Une action qui coûtera à Ben Ammar et Hached et le Dr. Abderrahmane Mami, médecin personnel du roi, et l’un des dirigeants du vieux-Destour de figurer sur la liste des leaders à éliminer, établie par les autorités françaises. Le premier faillit être liquidé le 4 décembre 1952 et il échappa à la mort par miracle. Ce ne sera pas le lendemain le cas du leader Farhat Hached qui, lui, tombera en martyr. Le Dr. Mami sera quant à lui assassiné le 14 juillet 1954.

Les raisons d’un crime

Le crime perpétré à l’encontre de Farhat Hached intervient dans un contexte politique où le leader syndicaliste est sans conteste le maître de la situation, multipliant les contacts internationaux en vue d’obtenir l’examen par l’ONU de la question tunisienne et menant à l’intérieur la résistance nationale à un moment où les autres personnalités étaient soit exilées, soit internées ou emprisonnées.
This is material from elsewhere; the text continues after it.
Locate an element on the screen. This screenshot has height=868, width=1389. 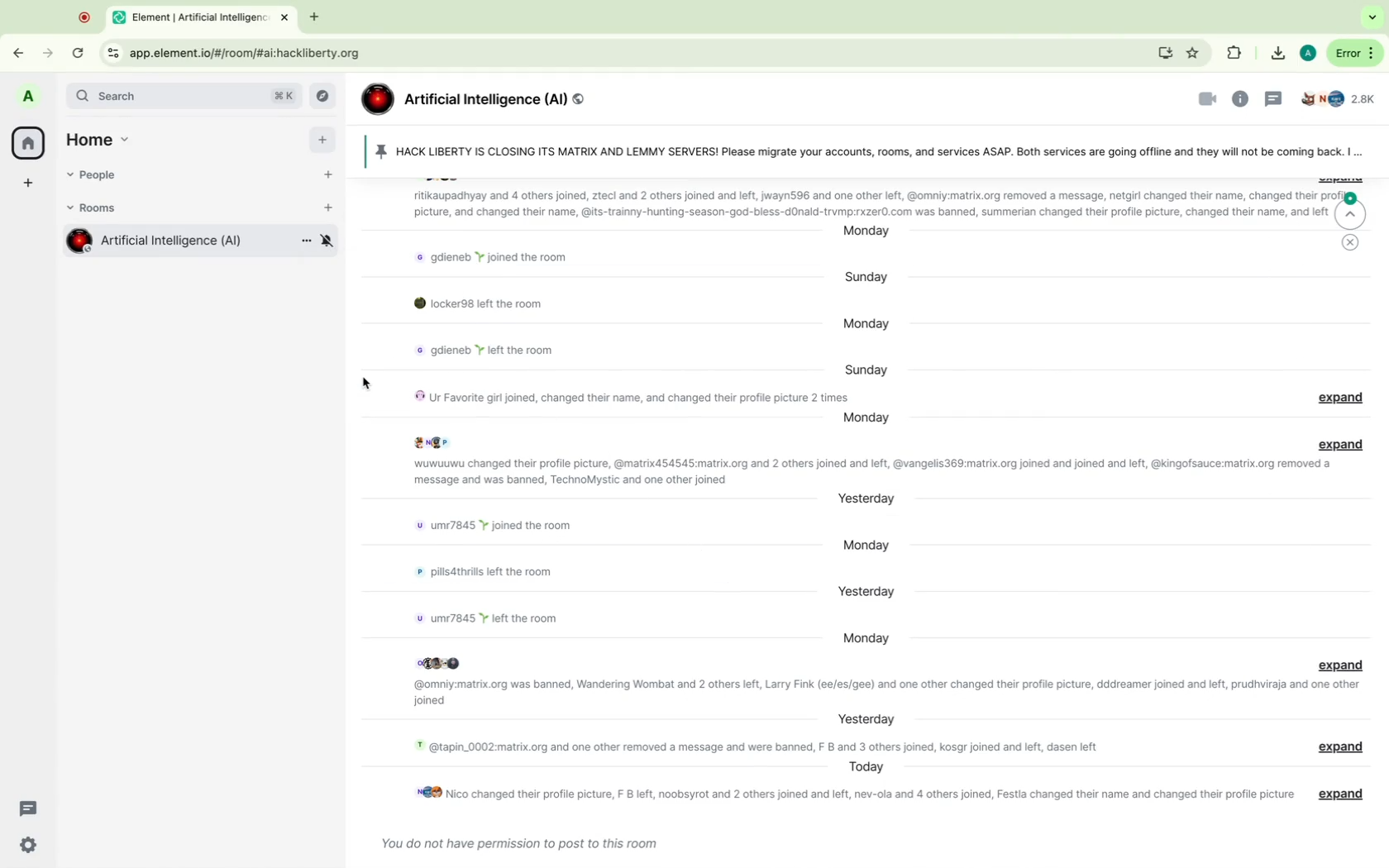
message is located at coordinates (473, 305).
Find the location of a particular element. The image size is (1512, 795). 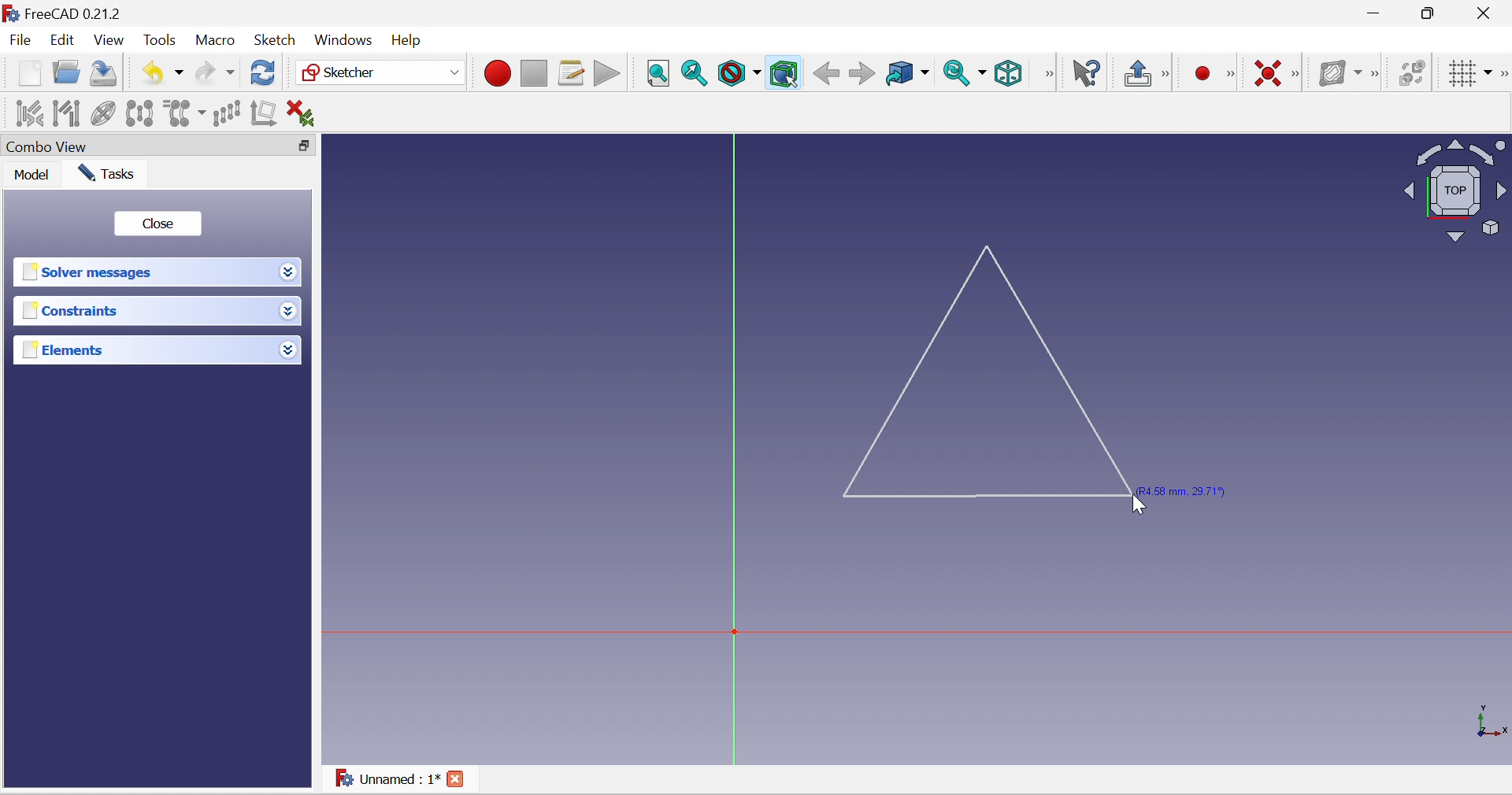

Model is located at coordinates (27, 175).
Son assassinat, annoncé dans un tract de la Main Rouge, ne pouvait que débarrasser la France du “ plus redoutable des adversaires du moment ” (selon Hauteclocque, in J.A . n°2187) afin de permettre à l’autorité coloniale, entre autres choses, d’imposer son programme de réformes à Lamine Bey auprès de qui le leader syndicaliste bénéficiait d’une place privilégiée et dont il était “ le conseiller le plus écouté ”. Sur Farhat Hached, écrit Juliette Bessis, “ le seul des grands leaders à avoir été laissé en liberté ”, “ reposent la direction de la lutte, la coordination entre les actions extérieures pour soutenir cette étape cruciale du combat ”.

Selon Simone Lacouture dans son ouvrage “ Les syndicats en Afrique du Nord ”, cité par Abdesselem Ben Hamida dans sa thèse sus-mentionnée: “ En cette année 1952, il (Hached) représentait à la fois la tendance extrême et le véritable carrefour par lequel passaient tous les courants et toutes les tactiques du nationalisme tunisien… Il irritait enfin les “prépondérants” français par sa popularité et son “intouchabilité”.
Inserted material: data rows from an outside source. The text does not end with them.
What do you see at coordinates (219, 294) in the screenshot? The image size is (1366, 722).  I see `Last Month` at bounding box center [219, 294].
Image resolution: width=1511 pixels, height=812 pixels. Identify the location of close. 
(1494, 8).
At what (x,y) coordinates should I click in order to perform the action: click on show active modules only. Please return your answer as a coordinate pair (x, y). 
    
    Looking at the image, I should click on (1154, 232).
Ces propos sont confirmés par le Résident Général, Jean de Hauteclocque, dans ses Mémoires inédits (déjà cités) : “ A cette époque, écrit-il, Farhat Hached, (…), était certainement le plus redoutable de nos adversaires du moment (…). Il était considéré par les Français comme un homme dangereux ” ou encore : “ Le leader syndicaliste prenait de plus en plus d’influence, s’agitait de plus en plus, devenait de plus en plus audacieux, confiant sans doute dans les nouvelles qu’il recevait sans doute de New-York… ”. Mais, pour décrire davantage le contexte historique de l’assassinat, on pourrait, pour rendre un grand hommage à la mémoire du défunt, se référer à son propre compte-rendu des évènements qui ont précédé son assassinat. Lequel compte rendu rendu a été consigné dans sa lettre du 21 octobre 1952 au“ Camarade Oldenbroek, S.G. de la CISL ”, alors qu’il était empêché de quitter le pays pour assister aux travaux du Comité exécutif de la CISL qui devait se tenir à New-York du 1er au 5 décembre 1952.
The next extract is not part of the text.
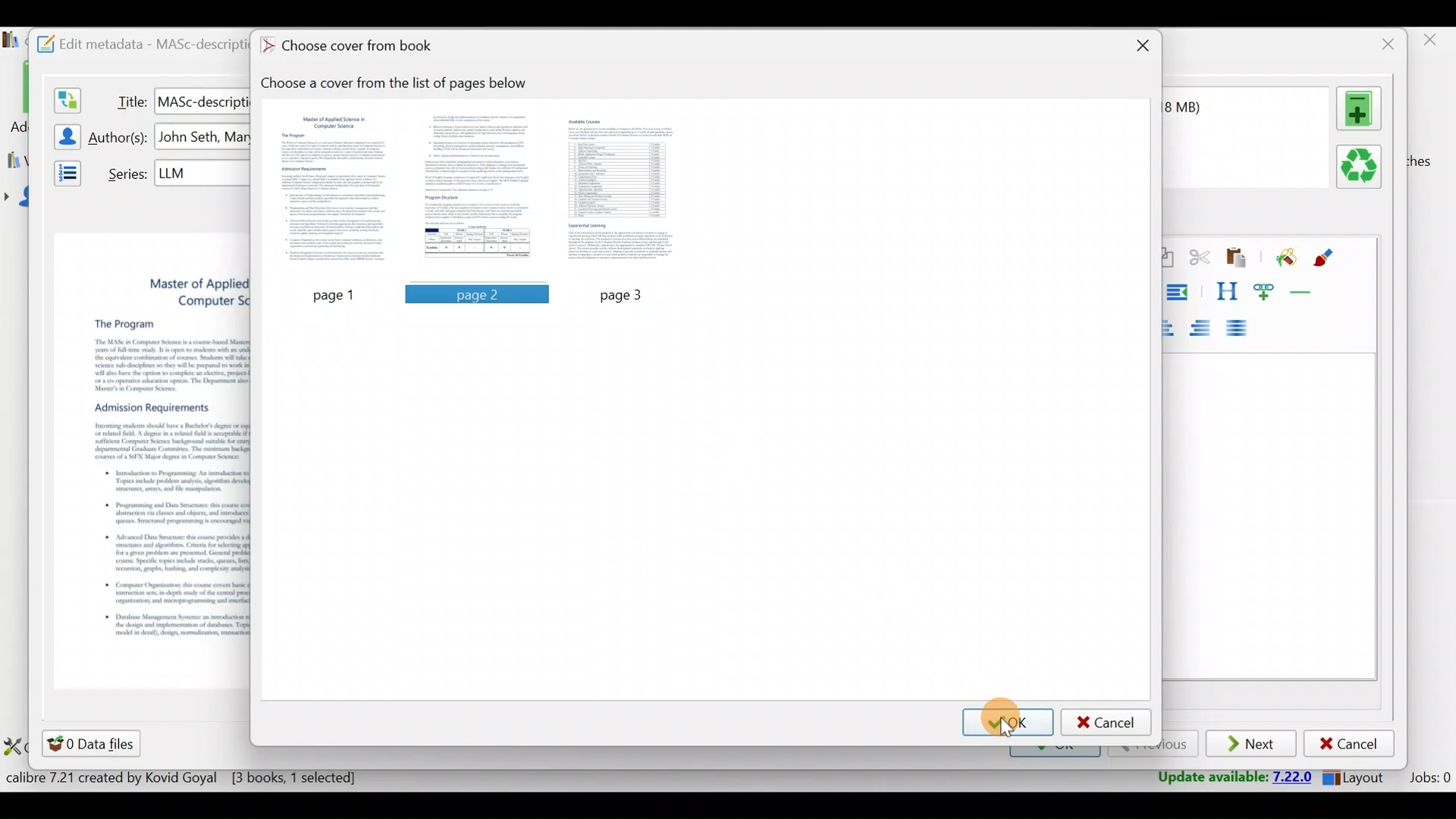  I want to click on , so click(204, 137).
Cette lettre a été publiée dans le cadre d’une très riche communication présentée par la fille du défunt, Jamila Hached Châari, au Ier Congrès international organisé à Tunis par la Fondation Temimi avec l’Ugtt du 22 au 24 novembre 2000 : “ Farhat Hached : mouvement ouvrier et lutte nationale ”. Hached évoque “ la répression féroce contre le peuple et les travailleurs ” en janvier-février 1952, “ les milliers d’arrestations ”, “ les centaines de morts et de blessés ”, “ les camps de concentration ”, “ les prisons et les condamnations à mort par les tribunaux militaires ”, “ les libertés syndicales étouffées et les assauts répétés contre le mouvement syndical libre ”, “ la répression qui n’épargne ni les femmes, ni les enfants ”, ni encore la population estudiantine, et “ les ratissages généralisés ” ; et en mars 1952 “ l’état de siège renforcé ”, “ la censure de la presse et des communications ”, “ la déposition du ministère tunisien par les forces armées ” et l’internement de ses membres, et “ la pression intolérable ” qu’exerce le Résident général sur le Bey. Ajoutons à cela les 50 attentats organisés à l’encontre des Tunisiens par la Main Rouge, durant les mois qui ont précédé l’assassinat du leader syndicaliste, entre le 3 mars et le 5 décembre 1952.

L’assassinat de Hached signera l’arrêt de mort de la colonisation et provoqua l’indignation de l’opinion internationale et aussi des émeutes dans plusieurs pays colonisés et annonça le ras-le-bol de ces derniers face à la colonisation.